Data shown.
§ §

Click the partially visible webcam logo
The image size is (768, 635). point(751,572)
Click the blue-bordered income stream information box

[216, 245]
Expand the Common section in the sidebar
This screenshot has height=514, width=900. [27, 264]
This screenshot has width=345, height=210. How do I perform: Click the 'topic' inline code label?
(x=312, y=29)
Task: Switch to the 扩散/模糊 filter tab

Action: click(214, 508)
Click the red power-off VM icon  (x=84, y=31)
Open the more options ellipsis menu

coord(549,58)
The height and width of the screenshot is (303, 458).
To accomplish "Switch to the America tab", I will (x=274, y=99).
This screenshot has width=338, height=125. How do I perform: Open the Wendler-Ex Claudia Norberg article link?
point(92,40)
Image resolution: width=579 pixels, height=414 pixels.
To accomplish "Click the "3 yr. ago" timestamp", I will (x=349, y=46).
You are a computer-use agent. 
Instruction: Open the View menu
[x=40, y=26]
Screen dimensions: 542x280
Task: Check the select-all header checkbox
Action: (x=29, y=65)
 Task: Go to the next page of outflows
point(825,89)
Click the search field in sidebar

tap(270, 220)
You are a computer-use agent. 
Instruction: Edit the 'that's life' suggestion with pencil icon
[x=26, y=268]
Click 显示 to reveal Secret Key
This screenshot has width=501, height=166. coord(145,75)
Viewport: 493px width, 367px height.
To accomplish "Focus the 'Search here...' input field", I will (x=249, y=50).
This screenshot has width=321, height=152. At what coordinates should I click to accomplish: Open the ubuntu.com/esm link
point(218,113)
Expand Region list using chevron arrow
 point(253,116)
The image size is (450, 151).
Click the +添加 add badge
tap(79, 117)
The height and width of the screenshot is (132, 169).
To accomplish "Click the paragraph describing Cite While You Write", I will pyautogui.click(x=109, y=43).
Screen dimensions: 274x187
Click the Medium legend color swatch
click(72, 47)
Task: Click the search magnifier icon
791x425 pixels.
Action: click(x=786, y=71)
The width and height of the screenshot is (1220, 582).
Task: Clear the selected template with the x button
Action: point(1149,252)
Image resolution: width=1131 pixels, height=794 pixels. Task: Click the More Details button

§ §

Activity. Reproduce every record in full, keeping each one exactly as it reads.

Task output.
Click the partially visible webcam logo
The image size is (768, 635). point(751,572)
Click the blue-bordered income stream information box

[216, 245]
Expand the Common section in the sidebar
This screenshot has height=514, width=900. [27, 264]
This screenshot has width=345, height=210. How do I perform: Click the 'topic' inline code label?
(x=312, y=29)
Task: Switch to the 扩散/模糊 filter tab

Action: click(214, 508)
Click the red power-off VM icon  (x=84, y=31)
Open the more options ellipsis menu

coord(549,58)
The height and width of the screenshot is (303, 458).
To accomplish "Switch to the America tab", I will (x=274, y=99).
This screenshot has width=338, height=125. How do I perform: Open the Wendler-Ex Claudia Norberg article link?
point(92,40)
Image resolution: width=579 pixels, height=414 pixels.
To accomplish "Click the "3 yr. ago" timestamp", I will (x=349, y=46).
You are a computer-use agent. 
Instruction: Open the View menu
[x=40, y=26]
Screen dimensions: 542x280
Task: Check the select-all header checkbox
Action: (x=29, y=65)
 Task: Go to the next page of outflows
point(825,89)
Click the search field in sidebar

tap(270, 220)
You are a computer-use agent. 
Instruction: Edit the 'that's life' suggestion with pencil icon
[x=26, y=268]
Click 显示 to reveal Secret Key
This screenshot has width=501, height=166. coord(145,75)
Viewport: 493px width, 367px height.
To accomplish "Focus the 'Search here...' input field", I will (x=249, y=50).
This screenshot has width=321, height=152. At what coordinates should I click to accomplish: Open the ubuntu.com/esm link
point(218,113)
Expand Region list using chevron arrow
 point(253,116)
The image size is (450, 151).
Click the +添加 add badge
tap(79, 117)
The height and width of the screenshot is (132, 169).
To accomplish "Click the paragraph describing Cite While You Write", I will pyautogui.click(x=109, y=43).
Screen dimensions: 274x187
Click the Medium legend color swatch
click(72, 47)
Task: Click the search magnifier icon
791x425 pixels.
Action: click(x=786, y=71)
The width and height of the screenshot is (1220, 582).
Task: Clear the selected template with the x button
Action: point(1149,252)
Image resolution: width=1131 pixels, height=794 pixels. Task: Click the More Details button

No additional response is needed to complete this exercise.